See the DrugPatentWatch profile for lurbinectedin

Is lurbinectedin safe during breastfeeding?

Lurbinectedin (Zepzelca), a chemotherapy drug for small cell lung cancer, lacks specific clinical data on its use during breastfeeding. No studies directly assess transfer into human milk or effects on breastfed infants.[1] Manufacturers and regulators recommend avoiding breastfeeding during treatment and for at least 2 weeks after the final dose to minimize infant exposure.[2][3]

Does lurbinectedin pass into breast milk?

Lurbinectedin is highly protein-bound (>99%) with a large volume of distribution, suggesting low milk penetration, but no direct measurements exist.[1] As an alkylating-like agent, it and its metabolites could theoretically transfer via passive diffusion. Animal data shows distribution into milk in rats, though relevance to humans is unclear.[4] Without human pharmacokinetic studies, risk cannot be quantified.

What effects might it have on a breastfed infant?

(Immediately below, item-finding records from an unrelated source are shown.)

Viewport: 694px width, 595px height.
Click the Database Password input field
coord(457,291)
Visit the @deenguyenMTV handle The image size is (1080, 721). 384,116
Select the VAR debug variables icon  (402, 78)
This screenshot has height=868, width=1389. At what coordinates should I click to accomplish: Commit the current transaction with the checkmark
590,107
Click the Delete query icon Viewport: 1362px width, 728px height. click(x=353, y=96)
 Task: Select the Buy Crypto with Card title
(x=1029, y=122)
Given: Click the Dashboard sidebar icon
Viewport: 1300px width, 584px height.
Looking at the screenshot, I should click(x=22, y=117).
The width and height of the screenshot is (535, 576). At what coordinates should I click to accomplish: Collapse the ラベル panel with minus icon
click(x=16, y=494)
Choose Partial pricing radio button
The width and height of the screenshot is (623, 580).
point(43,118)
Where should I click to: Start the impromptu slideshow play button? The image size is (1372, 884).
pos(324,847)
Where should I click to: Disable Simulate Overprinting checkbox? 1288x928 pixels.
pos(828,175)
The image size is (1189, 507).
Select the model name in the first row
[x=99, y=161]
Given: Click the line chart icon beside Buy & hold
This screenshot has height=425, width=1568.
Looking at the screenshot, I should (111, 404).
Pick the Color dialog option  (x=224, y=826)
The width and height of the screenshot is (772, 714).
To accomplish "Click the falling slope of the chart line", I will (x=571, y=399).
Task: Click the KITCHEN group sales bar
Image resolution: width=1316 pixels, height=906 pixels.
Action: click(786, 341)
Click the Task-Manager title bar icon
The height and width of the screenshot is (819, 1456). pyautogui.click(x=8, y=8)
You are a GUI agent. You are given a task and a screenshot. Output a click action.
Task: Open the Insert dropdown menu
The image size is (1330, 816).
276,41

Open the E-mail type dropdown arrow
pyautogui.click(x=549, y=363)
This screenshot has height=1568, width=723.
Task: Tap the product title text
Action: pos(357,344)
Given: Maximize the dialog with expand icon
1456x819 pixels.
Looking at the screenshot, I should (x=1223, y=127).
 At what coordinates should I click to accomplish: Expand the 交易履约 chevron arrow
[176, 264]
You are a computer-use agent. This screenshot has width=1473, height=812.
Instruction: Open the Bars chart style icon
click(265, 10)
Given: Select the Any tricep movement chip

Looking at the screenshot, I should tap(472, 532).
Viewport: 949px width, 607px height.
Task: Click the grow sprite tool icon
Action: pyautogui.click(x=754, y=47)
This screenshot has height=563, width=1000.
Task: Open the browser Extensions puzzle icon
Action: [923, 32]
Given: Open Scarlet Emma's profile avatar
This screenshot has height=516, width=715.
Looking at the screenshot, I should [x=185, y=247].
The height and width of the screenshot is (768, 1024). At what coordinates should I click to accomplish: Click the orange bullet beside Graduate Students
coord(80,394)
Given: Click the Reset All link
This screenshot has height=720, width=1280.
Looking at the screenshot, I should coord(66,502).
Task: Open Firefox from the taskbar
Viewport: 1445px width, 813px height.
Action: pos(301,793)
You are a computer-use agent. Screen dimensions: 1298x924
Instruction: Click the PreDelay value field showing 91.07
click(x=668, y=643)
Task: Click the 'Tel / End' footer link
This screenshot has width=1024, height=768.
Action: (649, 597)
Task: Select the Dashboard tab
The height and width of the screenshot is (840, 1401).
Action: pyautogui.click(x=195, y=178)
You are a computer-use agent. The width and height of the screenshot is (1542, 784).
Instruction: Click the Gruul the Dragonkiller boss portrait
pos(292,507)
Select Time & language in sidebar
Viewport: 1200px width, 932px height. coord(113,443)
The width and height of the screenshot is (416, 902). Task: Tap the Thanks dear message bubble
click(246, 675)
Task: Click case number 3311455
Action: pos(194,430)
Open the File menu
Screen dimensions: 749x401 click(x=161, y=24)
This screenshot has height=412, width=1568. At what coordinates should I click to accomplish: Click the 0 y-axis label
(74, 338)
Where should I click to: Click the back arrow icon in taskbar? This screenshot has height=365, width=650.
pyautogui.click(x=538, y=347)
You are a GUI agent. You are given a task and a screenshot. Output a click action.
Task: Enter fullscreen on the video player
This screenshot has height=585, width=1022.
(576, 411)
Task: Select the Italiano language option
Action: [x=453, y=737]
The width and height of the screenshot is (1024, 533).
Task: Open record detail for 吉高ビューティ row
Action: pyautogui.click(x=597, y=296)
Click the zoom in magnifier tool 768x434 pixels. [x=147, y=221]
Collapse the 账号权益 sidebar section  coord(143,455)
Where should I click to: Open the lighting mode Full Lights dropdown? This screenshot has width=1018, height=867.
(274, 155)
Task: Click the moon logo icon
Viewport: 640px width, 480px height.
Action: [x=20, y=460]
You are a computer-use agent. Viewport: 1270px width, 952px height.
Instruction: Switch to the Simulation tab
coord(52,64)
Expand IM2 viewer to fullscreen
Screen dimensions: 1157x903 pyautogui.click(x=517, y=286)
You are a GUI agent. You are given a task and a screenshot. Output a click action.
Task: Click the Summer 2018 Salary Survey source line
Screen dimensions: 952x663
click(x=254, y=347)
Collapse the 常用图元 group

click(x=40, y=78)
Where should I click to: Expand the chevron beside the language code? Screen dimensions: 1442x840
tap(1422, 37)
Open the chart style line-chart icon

Potential infant risks mirror maternal chemotherapy toxicities: bone marrow suppression (anemia, neutropenia, thrombocytopenia), gastrointestinal issues (nausea, diarrhea, fatigue), and elevated liver enzymes.[1][2] Long-term concerns include growth delays or secondary cancers, common with cytotoxic agents. Infants may face higher vulnerability due to immature liver/kidney function and rapid cell division.[5]

How long to pump and dump after treatment?

Guidelines advise no breastfeeding for 2 weeks post-dose, based on lurbinectedin's half-life (∼50 hours) and time for multiple elimination half-lives.[2][3] Lactating patients should discard milk during this period. Consult a lactation specialist or oncologist for individualized timing, considering dose and infant age.

Alternatives for cancer patients who are breastfeeding?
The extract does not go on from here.